Die genannten Gründe, insbesondere die Abwehr von der Bevölkerung drohenden spielbankspezifischen Gefahren, die sich aus der Ausnutzung der Spielleidenschaft ergeben, rechtfertigen als überragend wichtige Gemeinwohlbelange beziehungsweise zwingende Gründe des Allgemeininteresses die Vorgabe, dass nur eine Konzession vergeben wird. Die Tatsache, dass es neben dem Monopol für Spielbanken auch Glücksspielarten gibt, die im Wege einer monopolfreien Erlaubnis betrieben werden dürfen, steht einem Monopol nicht entgegen. Der Europäische Gerichtshof hat in seinem Urteil vom 28.02.2018 (C-3/17) entschieden, dass ein duales System zur Organisation des Glücksspielmarkts, wonach bestimmte Arten von Glücksspielen einem staatlichen Monopol unterliegen, während andere von privaten Betreibern mit einer entsprechenden Erlaubnis veranstaltet werden dürfen, die Vereinbarkeit des Monopols mit dem Grundsatz des freien Dienstleistungsverkehrs nicht in Frage stelle.“ 

 

Man mag kritisch bewerten, ob die vorstehenden Erwägungen in allen Einzelheiten überzeugen können.
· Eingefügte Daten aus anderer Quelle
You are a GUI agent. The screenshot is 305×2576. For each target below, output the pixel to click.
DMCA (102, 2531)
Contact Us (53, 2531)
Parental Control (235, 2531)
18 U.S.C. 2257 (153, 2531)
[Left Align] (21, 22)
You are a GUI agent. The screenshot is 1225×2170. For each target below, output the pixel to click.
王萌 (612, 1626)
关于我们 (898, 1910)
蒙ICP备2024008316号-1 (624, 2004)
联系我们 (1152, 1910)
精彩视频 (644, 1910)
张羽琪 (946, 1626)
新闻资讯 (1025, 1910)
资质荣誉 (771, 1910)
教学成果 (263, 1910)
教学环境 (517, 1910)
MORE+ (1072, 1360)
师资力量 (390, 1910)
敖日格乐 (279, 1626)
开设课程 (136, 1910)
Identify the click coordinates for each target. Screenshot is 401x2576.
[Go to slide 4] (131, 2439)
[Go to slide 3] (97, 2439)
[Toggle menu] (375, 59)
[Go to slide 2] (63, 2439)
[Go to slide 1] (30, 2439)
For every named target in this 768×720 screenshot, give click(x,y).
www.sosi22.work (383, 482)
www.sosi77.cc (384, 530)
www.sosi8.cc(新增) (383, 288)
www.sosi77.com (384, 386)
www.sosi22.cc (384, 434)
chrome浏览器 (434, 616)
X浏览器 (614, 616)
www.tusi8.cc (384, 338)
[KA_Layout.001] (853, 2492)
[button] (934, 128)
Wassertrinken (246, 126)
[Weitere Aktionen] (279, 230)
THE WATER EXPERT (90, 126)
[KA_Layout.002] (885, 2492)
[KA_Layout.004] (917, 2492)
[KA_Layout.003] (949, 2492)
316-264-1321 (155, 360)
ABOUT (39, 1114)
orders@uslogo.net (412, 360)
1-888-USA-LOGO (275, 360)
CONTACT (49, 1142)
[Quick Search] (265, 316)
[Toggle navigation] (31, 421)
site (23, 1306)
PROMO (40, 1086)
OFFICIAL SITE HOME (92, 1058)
Erkennbar steht aber das gesetzlich beschlossene Privatmonopol für den Betrieb aller Spielbanken als ein konstituierendes Element der Neuorganisation (Privatisierung) des Spielbankenbetriebes in NRW. Hierbei ist nicht zu übersehen, dass diese Regelung - wie eine Reihe anderer neuer Bestimmungen im Spielbankgesetz NRW – eigentlich nur die rechtlichen Lücken schließen soll, die bei Fortführung der Spielbanken unter öffentlicher Trägerschaft erst gar nicht entstanden wären. Gleichwohl besteht aufgrund der insoweit nunmehr eindeutigen Gesetzeslage im Spielbankgesetz NRW (SpielbG NRW) für Verhandlungen mit der Landesregierung über die Herauslösung - und gesonderte Vergabe - einer einzelnen Spielbanken-Konzession kein Spielraum.

 

 

Regelung in der Gemeindeordnung

Ergänzend wurde auch noch betrachtet, wie der vorliegende Ratsantrag rechtlich zu bewerten wäre, wenn die zuvor dargelegten Beschränkungen aus dem Spielbankgesetz NRW nicht bestehen würden. Hierzu wird unterstellt, der Stadt Aachen könnte (entgegen der Gesetzeslage) eine Konzession für den Betrieb des Aachener Spielcasinos - zum Weiterbetrieb in öffentlicher Hand und zur Sicherung der Arbeitsplätze (so die Begründung im Ratsantrag) - erteilt werden.

 

Diese Prüfung führt letztendlich zu keinem anderen Ergebnis.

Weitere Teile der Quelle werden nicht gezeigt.